Download or read book Peace Security and Defence Cooperation in Post Brexit Europe written by Cornelia-Adriana Baciu and published by Springer. This book was released on 2019-03-20 with total page 245 pages. Available in PDF, EPUB and Kindle. Book excerpt: Highlighting the challenges and prospects of European security cooperation, this volume examines the impact of Brexit on strategic aspects of security, peace, defence and foreign policy for both the European Union and the UK. It applies theoretical and methodological approaches from international relations and security studies to analyse the causal mechanisms of security cooperation, and covers topics including innovative security technologies, defence procurement, EU-NATO relations, new capabilities frameworks (such as PESCO, EDF and EII), the role of French-German military cooperation, and the implications of Brexit for European deterrence or the Northern Ireland peace process. The findings contribute to a better understanding and management of anticipated challenges and sources of instability in post-Brexit Europe.

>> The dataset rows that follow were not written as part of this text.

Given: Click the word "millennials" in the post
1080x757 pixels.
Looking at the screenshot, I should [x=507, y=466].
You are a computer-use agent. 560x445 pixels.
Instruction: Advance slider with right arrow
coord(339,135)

Book Coalition Management and Escalation Control in a Multinuclear World

Download or read book Coalition Management and Escalation Control in a Multinuclear World written by Jacquelyn Davis and published by Naval Institute Press. This book was released on 2020-10-15 with total page 207 pages. Available in PDF, EPUB and Kindle. Book excerpt: Coalition Management and Escalation Control in a Multinuclear World examines the impact of new technologies on twenty-first-century crisis management and armed conflict, as well as the unprecedented number and types of actors involved in current and potential flash-points. The book's basic thesis is that new technologies are changing how wars are fought and providing a broadening range of escalation options. Cyber weapons and artificial intelligence, as well as social media, blur traditional escalation thresholds with important consequences for deterrence. Nuclear weapons possessors, especially nations and powers new to their use, may have differing strategies concerning how, when, why, or where such weapons should be used either for purposes of deterrence or as actual warfighting instruments. Today's global map differs drastically from all previous eras, not only in the types and numbers of actors but also in the level of lethality, as well as the range and accuracy of weapons available with which to threaten or actually conduct battle. A world of Great Power competition, together with non-state armed groups contains risks for miscalculation including the possibility of catalytic warfare.

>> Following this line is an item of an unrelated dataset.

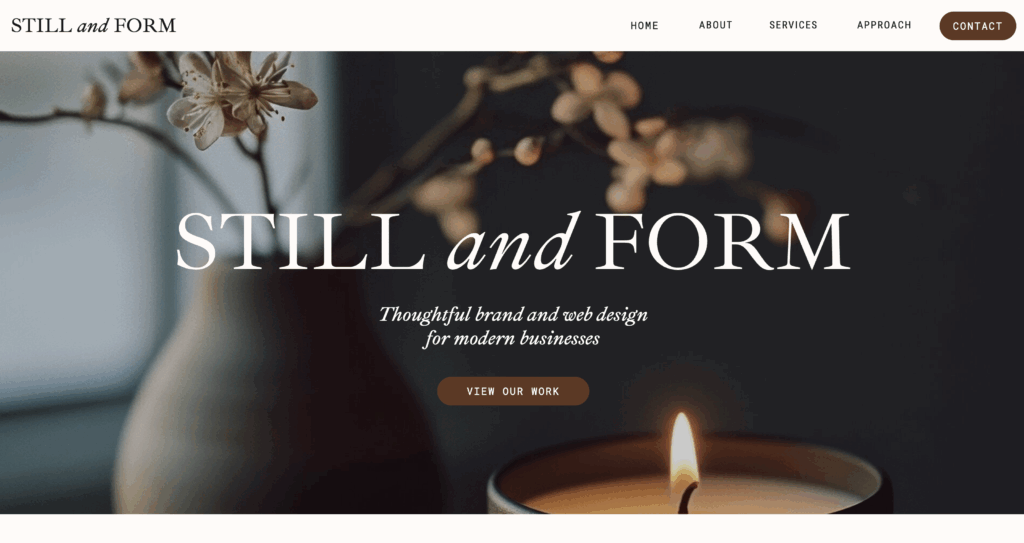
Task: Click the STILL and FORM header logo
Action: pyautogui.click(x=93, y=25)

Book Across the Lines of Conflict

Download or read book Across the Lines of Conflict written by Michael Lund and published by Columbia University Press. This book was released on 2015-12-31 with total page 443 pages. Available in PDF, EPUB and Kindle. Book excerpt: Through a comparative analysis of six case studies, this volume illustrates key conflict-resolution techniques for peacebuilding. Outside parties learn how to facilitate cooperation by engaging local leaders in intensive, interactive workshops. These opposing leaders reside in small, ethnically divided countries, including Burundi, Cyprus, Estonia, Guyana, Sri Lanka, and Tajikistan, that have experienced communal conflicts in recent years. In Estonia and Guyana, peacebuilding initiatives sought to ward off violence. In Burundi and Sri Lanka, initiatives focused on ending ongoing hostilities, and in Cyprus and Tajikistan, these efforts brought peace to the country after its violence had ended. The contributors follow a systematic assessment framework, including a common set of questions for interviewing participants to prepare comparable results from a set of diverse cases. Their findings weigh the successes and failures of this particular approach to conflict resolution and draw conclusions about the conditions under which such interactive approaches work, as well as assess the audience and the methodologies used. This work features research conducted in conjunction with the Working Group on Preventing and Rebuilding Failed States, convened by the Wilson Center's Project on Leadership and Building State Capacity.